§ EXERCISE OBJECTIVE: Here, set down only the lines between the line that contains "The height and" and the final line of the material, both included, exactly as written. Skip the pictures.

§ DATA IN THIS EXERCISE:
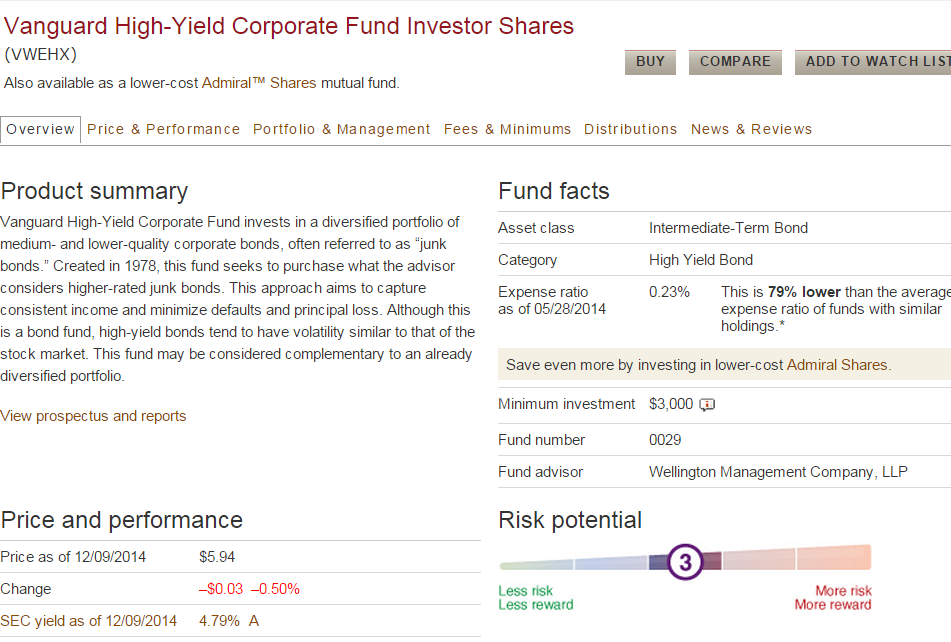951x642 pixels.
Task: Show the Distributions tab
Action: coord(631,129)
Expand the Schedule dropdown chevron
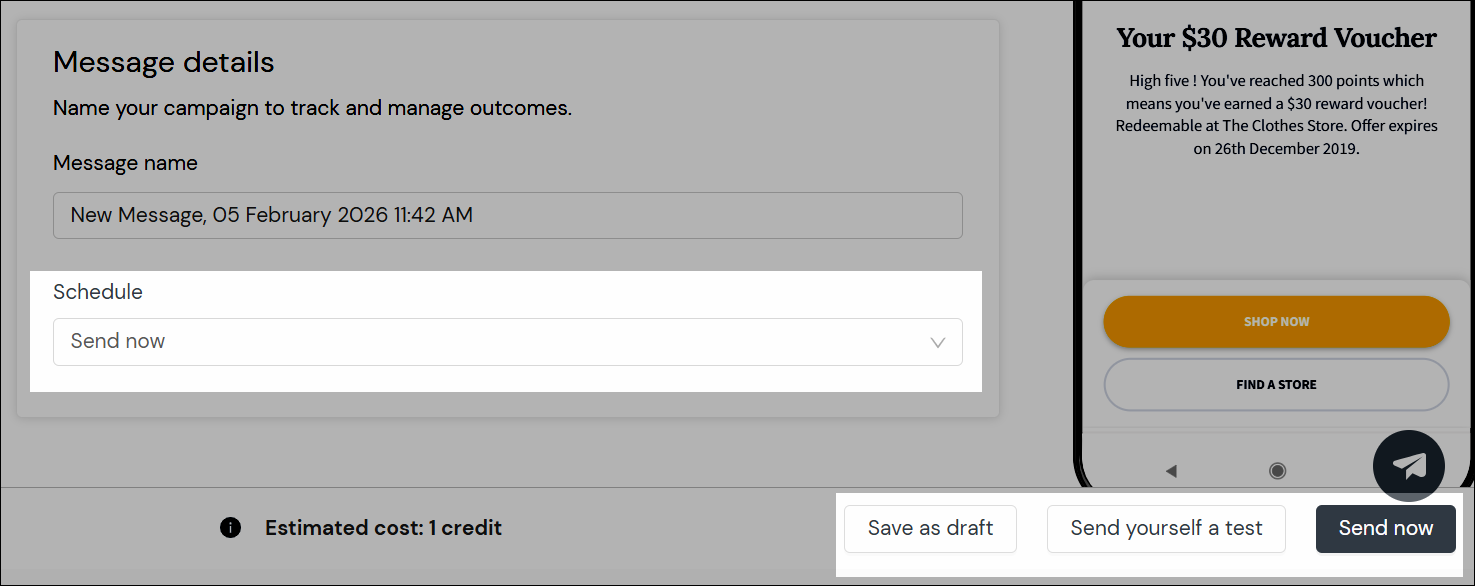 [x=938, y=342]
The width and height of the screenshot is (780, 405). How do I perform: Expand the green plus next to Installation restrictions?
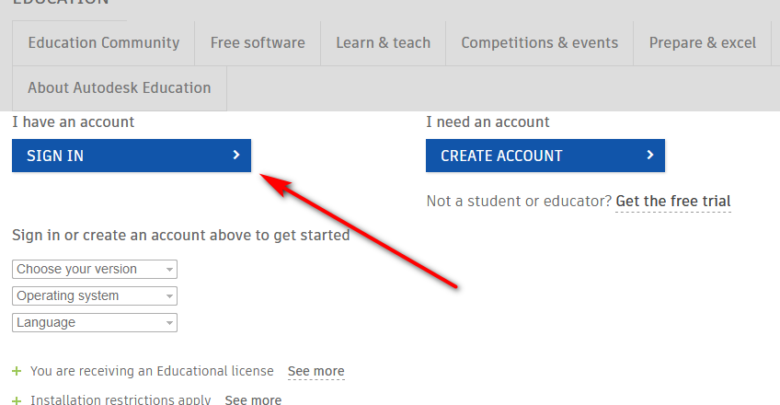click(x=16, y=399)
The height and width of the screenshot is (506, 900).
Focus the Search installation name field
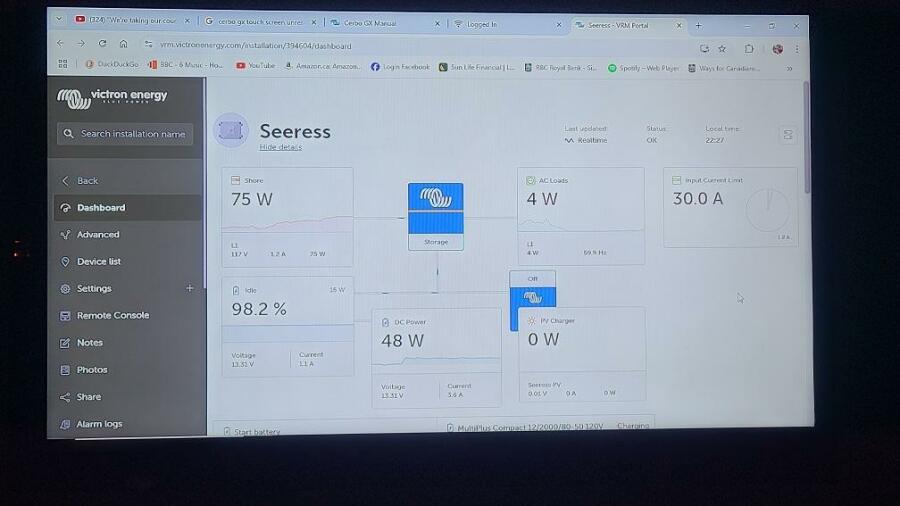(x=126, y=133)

§ WRITTEN ANSWER:
The height and width of the screenshot is (506, 900).
Focus the Search installation name field
(x=126, y=133)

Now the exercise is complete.